Schemas, meanwhile, are the maps of reality that we organise and live by, from 'how to deal with bureaucracy' to ‘I’m always the bridesmaid, never the bride.' As envy-inducing events reoccur - as they surely do for all but the most enlightened - we are presented with opportunities to fold them into schemas such as 'the newcomers always get more recognition for work I do just as well'. As the events are emotionally charged, the schema into which they coalesce is a powerful thing that fuses past experience with interpretation. When the schema is activated its reading of the world floods into awareness to colour the existing moment, making it harder to see things as they are, rather than as validation of 'the way things must be.'
After thoughts, action. Affect-driven behaviours are the spontaneous ways we relieve the tension of a painful emotion, and include a sudden outburst or muttered curses. Another way to manage the emotion is through delayed, premeditated actions like spreading malicious rumours, engaging in plots or sabotage; these are especially shaped by schemas, which cry out for you to make good on your long-standing fantasies of turning the tables. Bad news for the person, the relationship, and the organisation.

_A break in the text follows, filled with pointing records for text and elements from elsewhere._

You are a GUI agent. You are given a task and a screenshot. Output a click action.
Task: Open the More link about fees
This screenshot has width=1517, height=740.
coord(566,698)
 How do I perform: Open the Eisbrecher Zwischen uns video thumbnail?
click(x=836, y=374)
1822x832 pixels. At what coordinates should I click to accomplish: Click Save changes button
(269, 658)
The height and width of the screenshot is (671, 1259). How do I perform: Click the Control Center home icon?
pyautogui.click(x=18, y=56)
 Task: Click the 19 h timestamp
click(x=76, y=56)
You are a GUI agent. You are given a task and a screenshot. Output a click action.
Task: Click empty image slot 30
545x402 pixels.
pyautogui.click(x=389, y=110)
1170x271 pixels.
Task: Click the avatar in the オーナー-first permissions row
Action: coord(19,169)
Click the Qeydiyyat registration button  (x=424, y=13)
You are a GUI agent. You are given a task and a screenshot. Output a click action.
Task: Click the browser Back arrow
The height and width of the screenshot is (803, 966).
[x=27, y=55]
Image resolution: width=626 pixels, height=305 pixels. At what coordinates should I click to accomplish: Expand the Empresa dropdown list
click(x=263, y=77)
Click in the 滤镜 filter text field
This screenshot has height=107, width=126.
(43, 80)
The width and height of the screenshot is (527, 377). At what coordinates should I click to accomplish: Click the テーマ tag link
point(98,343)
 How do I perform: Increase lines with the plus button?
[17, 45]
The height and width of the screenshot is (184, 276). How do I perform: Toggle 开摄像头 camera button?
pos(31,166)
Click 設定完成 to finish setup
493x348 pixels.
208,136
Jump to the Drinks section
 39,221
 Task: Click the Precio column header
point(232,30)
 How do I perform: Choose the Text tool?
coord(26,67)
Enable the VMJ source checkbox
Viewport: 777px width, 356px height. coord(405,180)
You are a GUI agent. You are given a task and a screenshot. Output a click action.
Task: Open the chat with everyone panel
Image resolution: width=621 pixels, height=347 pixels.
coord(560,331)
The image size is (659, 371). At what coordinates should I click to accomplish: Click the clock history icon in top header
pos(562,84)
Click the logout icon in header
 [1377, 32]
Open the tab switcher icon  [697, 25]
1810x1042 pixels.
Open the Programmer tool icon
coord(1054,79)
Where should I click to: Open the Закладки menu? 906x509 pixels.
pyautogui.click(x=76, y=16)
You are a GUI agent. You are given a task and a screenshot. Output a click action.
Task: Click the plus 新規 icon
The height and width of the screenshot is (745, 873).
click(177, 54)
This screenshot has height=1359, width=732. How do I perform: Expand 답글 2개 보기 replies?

58% of 278 survey respondents from hundreds of companies had experienced an envy-eliciting event with detrimental consequences, and this model helps us understand why this is so common. Notable is the role of social comparison, which helps the flash of envy become something more serious. At work, your social standing isn't just an ego issue, but can involve the way you are treated by others, what you are paid, and potentially even your survival within your organisation. What's more, organisations like to make successes as visible as possible, through prizes, employee of the month schemes, bonuses and mentions. Much research attention is paid to the benefits of this for recipients, but less so for the deleterious effects on those who are passed over.
This new model helps us get serious about understanding the impact of envy, and could help us understand why in some instances a low level of envy can be useful. Further research would need to look at how we may compensate for threats to social standing by demonstrating fair and legitimate means to restore standing, such as by ensuring that rewards, ratings and recognition are made transparent and understandable to all.